The World Tree, or the Tree of Life, is also seen as the source of all life energy. It is the origin of the nwyfre, the life force which radiates from its branches and roots, giving life to all creatures. Since it is the source of all life, it is a “tree of trees” as well, providing the life energy for all the other trees of the world. These trees in turn provide food, shelter and habitat for all other living creatures.
The Feige Find is a graphic representation of the concept of the Tree of Life. It contains the five aicmi of five letters of the ogham, in five circles. Each of the letters of the ogham also represents a plant. Thirteen of the letters represent the moons of the Druid year. The circles of the Feige Find can also be interpreted as the path of the stars as they make their nightly and yearly circuits across the sky.
The layout of the Feige Find incorporates the number five throughout. There are five circles, and five groups of five letters. The fivefold nature of the Feige Find can represent the Five Kingdoms of ancient Ireland, or the five phases of life (infancy, adolescence, adulthood, middle age, and old age), or the five elements of earth, air, fire, water and void (quintessence), or the five directions (north, south, east, west and center), or the five types of knowledge (Knowledge of Nature, Knowledge of Mind, Knowledge of Spirit, Knowledge of Magic, Knowledge of Being), or any number of other fivefold interpretations.
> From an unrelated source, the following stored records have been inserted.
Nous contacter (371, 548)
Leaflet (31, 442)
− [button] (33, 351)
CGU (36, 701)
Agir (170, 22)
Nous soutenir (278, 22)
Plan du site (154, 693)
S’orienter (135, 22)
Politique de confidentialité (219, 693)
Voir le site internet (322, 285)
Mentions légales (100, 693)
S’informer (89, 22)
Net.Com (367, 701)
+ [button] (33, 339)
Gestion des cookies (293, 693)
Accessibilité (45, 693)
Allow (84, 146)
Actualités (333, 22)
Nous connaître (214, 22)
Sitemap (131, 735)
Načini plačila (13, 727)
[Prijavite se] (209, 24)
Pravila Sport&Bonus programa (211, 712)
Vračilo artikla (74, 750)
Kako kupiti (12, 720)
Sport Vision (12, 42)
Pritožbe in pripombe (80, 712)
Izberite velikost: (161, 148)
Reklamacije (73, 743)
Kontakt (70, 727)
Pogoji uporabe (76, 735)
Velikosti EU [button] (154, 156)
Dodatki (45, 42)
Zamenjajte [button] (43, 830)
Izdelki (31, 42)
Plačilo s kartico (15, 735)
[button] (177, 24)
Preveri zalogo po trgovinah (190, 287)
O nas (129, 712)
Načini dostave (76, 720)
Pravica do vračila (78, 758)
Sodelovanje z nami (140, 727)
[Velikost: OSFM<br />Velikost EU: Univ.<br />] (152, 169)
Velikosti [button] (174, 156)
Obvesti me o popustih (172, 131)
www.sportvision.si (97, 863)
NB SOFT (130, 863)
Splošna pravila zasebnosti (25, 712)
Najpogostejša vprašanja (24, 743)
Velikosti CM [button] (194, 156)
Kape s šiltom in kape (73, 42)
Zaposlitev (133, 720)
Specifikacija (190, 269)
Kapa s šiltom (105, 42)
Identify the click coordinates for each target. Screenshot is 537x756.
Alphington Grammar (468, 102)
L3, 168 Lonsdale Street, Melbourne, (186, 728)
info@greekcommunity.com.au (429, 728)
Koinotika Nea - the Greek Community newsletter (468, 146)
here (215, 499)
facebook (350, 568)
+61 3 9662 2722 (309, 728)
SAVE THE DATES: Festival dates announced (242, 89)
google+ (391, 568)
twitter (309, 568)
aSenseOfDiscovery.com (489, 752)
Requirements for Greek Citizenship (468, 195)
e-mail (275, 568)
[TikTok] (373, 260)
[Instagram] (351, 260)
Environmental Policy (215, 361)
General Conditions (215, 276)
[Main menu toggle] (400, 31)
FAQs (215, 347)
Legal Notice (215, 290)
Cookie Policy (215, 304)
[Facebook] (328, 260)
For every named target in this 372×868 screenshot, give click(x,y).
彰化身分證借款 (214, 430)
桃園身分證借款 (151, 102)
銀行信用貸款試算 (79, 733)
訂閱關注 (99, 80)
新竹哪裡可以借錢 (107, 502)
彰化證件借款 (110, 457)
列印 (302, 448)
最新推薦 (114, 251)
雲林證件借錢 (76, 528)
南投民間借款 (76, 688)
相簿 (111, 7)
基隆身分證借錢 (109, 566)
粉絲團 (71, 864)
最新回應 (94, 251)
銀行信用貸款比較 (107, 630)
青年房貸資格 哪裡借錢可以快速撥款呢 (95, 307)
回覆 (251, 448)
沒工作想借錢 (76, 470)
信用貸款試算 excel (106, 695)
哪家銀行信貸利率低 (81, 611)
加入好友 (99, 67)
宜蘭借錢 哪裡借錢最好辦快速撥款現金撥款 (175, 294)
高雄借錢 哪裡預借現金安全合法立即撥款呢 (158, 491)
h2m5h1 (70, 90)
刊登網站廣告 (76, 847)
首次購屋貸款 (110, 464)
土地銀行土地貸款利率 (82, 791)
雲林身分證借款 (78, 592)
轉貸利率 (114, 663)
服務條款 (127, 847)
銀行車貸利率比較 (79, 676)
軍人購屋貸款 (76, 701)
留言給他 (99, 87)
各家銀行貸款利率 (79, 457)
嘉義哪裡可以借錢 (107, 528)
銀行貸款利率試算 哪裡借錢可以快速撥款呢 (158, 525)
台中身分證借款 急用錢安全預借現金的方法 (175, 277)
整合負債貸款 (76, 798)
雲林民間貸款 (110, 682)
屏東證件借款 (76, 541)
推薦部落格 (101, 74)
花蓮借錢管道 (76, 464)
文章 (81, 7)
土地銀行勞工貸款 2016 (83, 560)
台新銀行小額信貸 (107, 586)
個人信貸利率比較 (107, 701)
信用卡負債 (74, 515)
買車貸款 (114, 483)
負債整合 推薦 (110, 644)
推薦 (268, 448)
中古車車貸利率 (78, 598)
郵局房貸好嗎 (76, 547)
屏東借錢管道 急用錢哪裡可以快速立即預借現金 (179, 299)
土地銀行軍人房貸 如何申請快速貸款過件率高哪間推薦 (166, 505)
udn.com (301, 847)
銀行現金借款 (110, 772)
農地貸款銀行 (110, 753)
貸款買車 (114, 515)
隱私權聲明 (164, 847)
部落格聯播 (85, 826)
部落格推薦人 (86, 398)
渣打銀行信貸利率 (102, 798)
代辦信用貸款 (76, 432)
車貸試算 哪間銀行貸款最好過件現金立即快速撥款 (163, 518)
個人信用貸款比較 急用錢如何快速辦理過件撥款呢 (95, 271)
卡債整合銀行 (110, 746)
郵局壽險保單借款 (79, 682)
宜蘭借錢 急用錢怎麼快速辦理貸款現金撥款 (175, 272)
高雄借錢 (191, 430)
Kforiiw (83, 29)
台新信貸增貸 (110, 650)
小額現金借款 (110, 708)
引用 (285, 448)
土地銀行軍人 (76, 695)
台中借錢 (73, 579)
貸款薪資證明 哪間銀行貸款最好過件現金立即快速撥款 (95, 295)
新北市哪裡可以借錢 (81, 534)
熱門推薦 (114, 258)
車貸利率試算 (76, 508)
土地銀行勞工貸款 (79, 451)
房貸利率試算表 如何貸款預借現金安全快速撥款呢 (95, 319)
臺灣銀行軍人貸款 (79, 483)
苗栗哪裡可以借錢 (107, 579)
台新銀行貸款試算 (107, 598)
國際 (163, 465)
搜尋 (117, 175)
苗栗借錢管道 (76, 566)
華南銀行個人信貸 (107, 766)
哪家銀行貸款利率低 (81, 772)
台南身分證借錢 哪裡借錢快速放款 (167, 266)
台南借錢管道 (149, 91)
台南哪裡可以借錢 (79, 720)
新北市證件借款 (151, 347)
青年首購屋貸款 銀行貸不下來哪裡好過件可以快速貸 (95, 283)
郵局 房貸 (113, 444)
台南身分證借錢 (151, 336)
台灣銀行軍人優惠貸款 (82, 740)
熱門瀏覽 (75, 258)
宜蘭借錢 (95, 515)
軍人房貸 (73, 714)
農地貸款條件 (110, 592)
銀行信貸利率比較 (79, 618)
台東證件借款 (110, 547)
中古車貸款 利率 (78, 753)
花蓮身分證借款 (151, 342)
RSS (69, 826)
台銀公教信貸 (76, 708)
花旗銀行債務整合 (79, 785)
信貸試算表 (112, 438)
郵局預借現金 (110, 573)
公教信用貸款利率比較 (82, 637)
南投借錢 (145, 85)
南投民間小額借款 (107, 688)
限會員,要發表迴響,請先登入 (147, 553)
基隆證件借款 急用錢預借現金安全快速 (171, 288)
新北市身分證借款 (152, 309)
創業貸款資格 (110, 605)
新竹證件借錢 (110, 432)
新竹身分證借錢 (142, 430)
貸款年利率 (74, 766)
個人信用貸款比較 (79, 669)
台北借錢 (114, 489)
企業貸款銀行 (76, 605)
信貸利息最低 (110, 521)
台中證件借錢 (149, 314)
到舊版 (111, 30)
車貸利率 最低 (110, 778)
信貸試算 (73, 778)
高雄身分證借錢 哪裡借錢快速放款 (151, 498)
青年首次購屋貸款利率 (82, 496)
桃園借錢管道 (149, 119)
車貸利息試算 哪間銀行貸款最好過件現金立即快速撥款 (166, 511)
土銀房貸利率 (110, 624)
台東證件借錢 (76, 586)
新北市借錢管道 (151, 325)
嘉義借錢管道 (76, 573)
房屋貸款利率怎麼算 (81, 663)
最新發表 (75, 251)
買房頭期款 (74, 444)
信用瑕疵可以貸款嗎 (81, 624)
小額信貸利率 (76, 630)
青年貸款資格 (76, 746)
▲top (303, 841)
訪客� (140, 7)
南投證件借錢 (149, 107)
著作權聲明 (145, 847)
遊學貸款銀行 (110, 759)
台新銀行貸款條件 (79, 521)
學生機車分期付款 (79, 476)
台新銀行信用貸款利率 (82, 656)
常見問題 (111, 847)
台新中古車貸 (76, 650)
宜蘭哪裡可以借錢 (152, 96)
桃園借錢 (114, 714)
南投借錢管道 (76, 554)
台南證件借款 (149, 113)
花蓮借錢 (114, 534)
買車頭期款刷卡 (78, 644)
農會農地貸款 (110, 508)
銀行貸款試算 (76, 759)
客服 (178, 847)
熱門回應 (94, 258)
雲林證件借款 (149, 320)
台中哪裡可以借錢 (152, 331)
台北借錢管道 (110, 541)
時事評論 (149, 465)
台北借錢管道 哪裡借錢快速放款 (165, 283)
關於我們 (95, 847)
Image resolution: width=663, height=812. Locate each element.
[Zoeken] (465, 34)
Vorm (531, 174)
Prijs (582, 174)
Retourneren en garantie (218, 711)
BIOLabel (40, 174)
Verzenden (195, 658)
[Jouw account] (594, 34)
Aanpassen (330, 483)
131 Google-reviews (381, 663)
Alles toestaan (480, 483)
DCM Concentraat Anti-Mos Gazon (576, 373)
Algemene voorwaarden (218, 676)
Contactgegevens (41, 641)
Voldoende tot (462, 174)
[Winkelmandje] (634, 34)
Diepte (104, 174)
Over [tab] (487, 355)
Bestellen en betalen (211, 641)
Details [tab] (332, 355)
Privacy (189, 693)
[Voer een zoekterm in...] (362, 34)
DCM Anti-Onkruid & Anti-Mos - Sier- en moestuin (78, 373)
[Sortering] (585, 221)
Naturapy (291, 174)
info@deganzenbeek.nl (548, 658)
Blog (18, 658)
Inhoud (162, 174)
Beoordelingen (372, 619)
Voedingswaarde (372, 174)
Bards-in-training in the Order of the Druid also learn five types of breath control to aid them in seeking inspiration and in properly modulating their voices for the recitation of poetry and prose.
All of these fives and their meanings are incorporated into Fionn’s Window. There is a wealth of symbolic meaning to be gleaned from meditating on this mandala, and there are no right or wrong answers as to the meanings each individual takes away from it. As long as the answers you find when contemplating the Feige Find have meaning to you, its purpose has been served.